WORK ITEM:
Nothing in the records may be left out; restate them word for word.

** Opening DATA FOR PROCESSING block **

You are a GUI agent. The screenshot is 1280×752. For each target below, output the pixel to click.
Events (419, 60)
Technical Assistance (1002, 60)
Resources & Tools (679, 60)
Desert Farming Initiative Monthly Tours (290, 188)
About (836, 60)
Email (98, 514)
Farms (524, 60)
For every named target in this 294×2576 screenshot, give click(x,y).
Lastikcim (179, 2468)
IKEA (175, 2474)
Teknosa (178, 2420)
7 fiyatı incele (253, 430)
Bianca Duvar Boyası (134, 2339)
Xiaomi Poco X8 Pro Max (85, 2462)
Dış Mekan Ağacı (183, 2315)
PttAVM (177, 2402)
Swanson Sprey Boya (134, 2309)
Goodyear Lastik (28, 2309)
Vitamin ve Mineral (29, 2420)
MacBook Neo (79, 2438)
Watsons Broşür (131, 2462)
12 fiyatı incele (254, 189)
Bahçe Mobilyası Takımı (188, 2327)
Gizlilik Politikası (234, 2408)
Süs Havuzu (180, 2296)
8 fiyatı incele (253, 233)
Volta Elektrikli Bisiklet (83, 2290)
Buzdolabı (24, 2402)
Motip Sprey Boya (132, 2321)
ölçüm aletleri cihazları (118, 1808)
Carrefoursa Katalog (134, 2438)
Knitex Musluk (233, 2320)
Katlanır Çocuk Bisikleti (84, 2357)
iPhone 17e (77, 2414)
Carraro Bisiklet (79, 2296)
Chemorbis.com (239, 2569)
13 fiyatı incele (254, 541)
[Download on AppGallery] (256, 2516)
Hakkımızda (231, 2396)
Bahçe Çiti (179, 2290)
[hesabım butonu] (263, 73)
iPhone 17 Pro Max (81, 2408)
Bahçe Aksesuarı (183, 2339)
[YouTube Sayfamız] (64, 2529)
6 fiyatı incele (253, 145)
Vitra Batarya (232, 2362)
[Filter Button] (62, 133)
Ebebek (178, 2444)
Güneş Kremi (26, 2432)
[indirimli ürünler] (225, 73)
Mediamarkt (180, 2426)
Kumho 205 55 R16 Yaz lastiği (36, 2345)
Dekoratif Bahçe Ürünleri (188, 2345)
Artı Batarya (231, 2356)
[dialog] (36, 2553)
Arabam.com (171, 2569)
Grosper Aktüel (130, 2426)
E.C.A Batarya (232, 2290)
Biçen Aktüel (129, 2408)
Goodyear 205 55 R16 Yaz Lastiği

** Closing DATA FOR PROCESSING block **

OUTPUT BELOW:
You are a GUI agent. The screenshot is 1280×752. For each target below, output the pixel to click.
Events (419, 60)
Technical Assistance (1002, 60)
Resources & Tools (679, 60)
Desert Farming Initiative Monthly Tours (290, 188)
About (836, 60)
Email (98, 514)
Farms (524, 60)
For every named target in this 294×2576 screenshot, give click(x,y).
Lastikcim (179, 2468)
IKEA (175, 2474)
Teknosa (178, 2420)
7 fiyatı incele (253, 430)
Bianca Duvar Boyası (134, 2339)
Xiaomi Poco X8 Pro Max (85, 2462)
Dış Mekan Ağacı (183, 2315)
PttAVM (177, 2402)
Swanson Sprey Boya (134, 2309)
Goodyear Lastik (28, 2309)
Vitamin ve Mineral (29, 2420)
MacBook Neo (79, 2438)
Watsons Broşür (131, 2462)
12 fiyatı incele (254, 189)
Bahçe Mobilyası Takımı (188, 2327)
Gizlilik Politikası (234, 2408)
Süs Havuzu (180, 2296)
8 fiyatı incele (253, 233)
Volta Elektrikli Bisiklet (83, 2290)
Buzdolabı (24, 2402)
Motip Sprey Boya (132, 2321)
ölçüm aletleri cihazları (118, 1808)
Carrefoursa Katalog (134, 2438)
Knitex Musluk (233, 2320)
Katlanır Çocuk Bisikleti (84, 2357)
iPhone 17e (77, 2414)
Carraro Bisiklet (79, 2296)
Chemorbis.com (239, 2569)
13 fiyatı incele (254, 541)
[Download on AppGallery] (256, 2516)
Hakkımızda (231, 2396)
Bahçe Çiti (179, 2290)
[hesabım butonu] (263, 73)
iPhone 17 Pro Max (81, 2408)
Bahçe Aksesuarı (183, 2339)
[YouTube Sayfamız] (64, 2529)
6 fiyatı incele (253, 145)
Vitra Batarya (232, 2362)
[Filter Button] (62, 133)
Ebebek (178, 2444)
Güneş Kremi (26, 2432)
[indirimli ürünler] (225, 73)
Mediamarkt (180, 2426)
Kumho 205 55 R16 Yaz lastiği (36, 2345)
Dekoratif Bahçe Ürünleri (188, 2345)
Artı Batarya (231, 2356)
[dialog] (36, 2553)
Arabam.com (171, 2569)
Grosper Aktüel (130, 2426)
E.C.A Batarya (232, 2290)
Biçen Aktüel (129, 2408)
Goodyear 205 55 R16 Yaz Lastiği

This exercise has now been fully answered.